*WORK INSTRUCTION*
Of all the lines in the entries below, give again exactly those starting at the line containing "Open the bookmarks" and ending at the line containing "Task: Select suggestion", both ends included, and no others.

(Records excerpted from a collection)
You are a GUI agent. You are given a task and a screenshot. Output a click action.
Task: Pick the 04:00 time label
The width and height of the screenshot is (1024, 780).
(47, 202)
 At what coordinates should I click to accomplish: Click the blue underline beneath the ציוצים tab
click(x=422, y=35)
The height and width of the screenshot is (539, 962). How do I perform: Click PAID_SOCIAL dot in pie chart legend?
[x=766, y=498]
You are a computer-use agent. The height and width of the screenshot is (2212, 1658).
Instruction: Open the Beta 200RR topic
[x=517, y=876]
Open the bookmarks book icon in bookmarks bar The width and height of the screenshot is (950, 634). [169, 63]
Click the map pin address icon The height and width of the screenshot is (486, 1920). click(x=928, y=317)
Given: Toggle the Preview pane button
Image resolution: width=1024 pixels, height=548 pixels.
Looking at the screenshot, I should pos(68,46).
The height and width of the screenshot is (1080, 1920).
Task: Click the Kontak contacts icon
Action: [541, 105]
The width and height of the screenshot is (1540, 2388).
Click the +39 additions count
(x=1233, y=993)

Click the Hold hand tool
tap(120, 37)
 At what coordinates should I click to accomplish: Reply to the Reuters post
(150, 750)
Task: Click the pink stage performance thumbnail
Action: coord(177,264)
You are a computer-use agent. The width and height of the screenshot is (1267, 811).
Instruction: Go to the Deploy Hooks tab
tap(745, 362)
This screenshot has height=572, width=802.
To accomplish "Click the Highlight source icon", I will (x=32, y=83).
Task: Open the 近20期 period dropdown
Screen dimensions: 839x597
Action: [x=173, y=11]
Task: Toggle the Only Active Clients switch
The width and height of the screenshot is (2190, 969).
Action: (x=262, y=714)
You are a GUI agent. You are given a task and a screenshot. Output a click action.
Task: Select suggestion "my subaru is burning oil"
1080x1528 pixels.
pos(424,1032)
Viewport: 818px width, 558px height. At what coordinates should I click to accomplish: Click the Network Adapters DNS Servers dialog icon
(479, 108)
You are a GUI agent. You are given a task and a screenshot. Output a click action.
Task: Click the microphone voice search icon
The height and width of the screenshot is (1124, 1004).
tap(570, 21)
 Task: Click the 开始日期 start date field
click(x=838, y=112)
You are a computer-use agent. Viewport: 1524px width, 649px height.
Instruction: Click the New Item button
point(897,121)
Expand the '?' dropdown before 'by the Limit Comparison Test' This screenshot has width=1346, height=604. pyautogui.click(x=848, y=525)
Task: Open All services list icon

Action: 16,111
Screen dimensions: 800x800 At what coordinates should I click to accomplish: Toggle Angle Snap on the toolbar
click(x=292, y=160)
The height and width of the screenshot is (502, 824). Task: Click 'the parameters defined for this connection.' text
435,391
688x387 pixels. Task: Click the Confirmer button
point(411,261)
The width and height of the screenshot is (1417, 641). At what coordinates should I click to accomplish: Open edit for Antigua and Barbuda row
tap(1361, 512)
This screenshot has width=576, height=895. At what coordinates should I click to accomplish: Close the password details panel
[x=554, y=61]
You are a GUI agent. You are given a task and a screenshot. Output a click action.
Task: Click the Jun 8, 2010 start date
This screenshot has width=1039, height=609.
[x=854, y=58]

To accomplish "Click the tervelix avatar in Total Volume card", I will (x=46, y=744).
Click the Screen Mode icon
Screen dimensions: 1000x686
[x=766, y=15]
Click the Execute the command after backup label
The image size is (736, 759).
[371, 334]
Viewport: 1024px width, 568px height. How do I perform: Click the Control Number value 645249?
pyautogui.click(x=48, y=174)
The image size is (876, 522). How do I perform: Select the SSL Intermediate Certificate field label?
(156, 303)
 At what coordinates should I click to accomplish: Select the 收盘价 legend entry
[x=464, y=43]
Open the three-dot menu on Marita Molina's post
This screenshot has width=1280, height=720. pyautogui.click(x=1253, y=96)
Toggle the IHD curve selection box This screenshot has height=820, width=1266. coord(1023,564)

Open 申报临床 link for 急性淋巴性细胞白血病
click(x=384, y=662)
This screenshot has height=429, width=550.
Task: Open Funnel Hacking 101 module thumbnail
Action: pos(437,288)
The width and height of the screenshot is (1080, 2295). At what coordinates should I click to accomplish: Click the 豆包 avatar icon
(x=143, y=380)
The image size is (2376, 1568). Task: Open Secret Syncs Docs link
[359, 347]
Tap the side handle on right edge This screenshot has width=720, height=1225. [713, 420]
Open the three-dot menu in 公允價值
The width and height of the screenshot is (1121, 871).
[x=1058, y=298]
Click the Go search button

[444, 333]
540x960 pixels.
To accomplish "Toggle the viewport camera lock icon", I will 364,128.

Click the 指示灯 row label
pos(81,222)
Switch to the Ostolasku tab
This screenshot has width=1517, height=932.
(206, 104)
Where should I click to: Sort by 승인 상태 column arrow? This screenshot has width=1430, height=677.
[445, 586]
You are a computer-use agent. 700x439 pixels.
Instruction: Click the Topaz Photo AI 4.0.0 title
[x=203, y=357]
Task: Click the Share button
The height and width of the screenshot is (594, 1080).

*WORKED SOLUTION*
Open the bookmarks book icon in bookmarks bar The width and height of the screenshot is (950, 634). [169, 63]
Click the map pin address icon The height and width of the screenshot is (486, 1920). click(x=928, y=317)
Given: Toggle the Preview pane button
Image resolution: width=1024 pixels, height=548 pixels.
Looking at the screenshot, I should pos(68,46).
The height and width of the screenshot is (1080, 1920).
Task: Click the Kontak contacts icon
Action: [541, 105]
The width and height of the screenshot is (1540, 2388).
Click the +39 additions count
(x=1233, y=993)

Click the Hold hand tool
tap(120, 37)
 At what coordinates should I click to accomplish: Reply to the Reuters post
(150, 750)
Task: Click the pink stage performance thumbnail
Action: coord(177,264)
You are a computer-use agent. The width and height of the screenshot is (1267, 811).
Instruction: Go to the Deploy Hooks tab
tap(745, 362)
This screenshot has height=572, width=802.
To accomplish "Click the Highlight source icon", I will (x=32, y=83).
Task: Open the 近20期 period dropdown
Screen dimensions: 839x597
Action: [x=173, y=11]
Task: Toggle the Only Active Clients switch
The width and height of the screenshot is (2190, 969).
Action: (x=262, y=714)
You are a GUI agent. You are given a task and a screenshot. Output a click action.
Task: Select suggestion "my subaru is burning oil"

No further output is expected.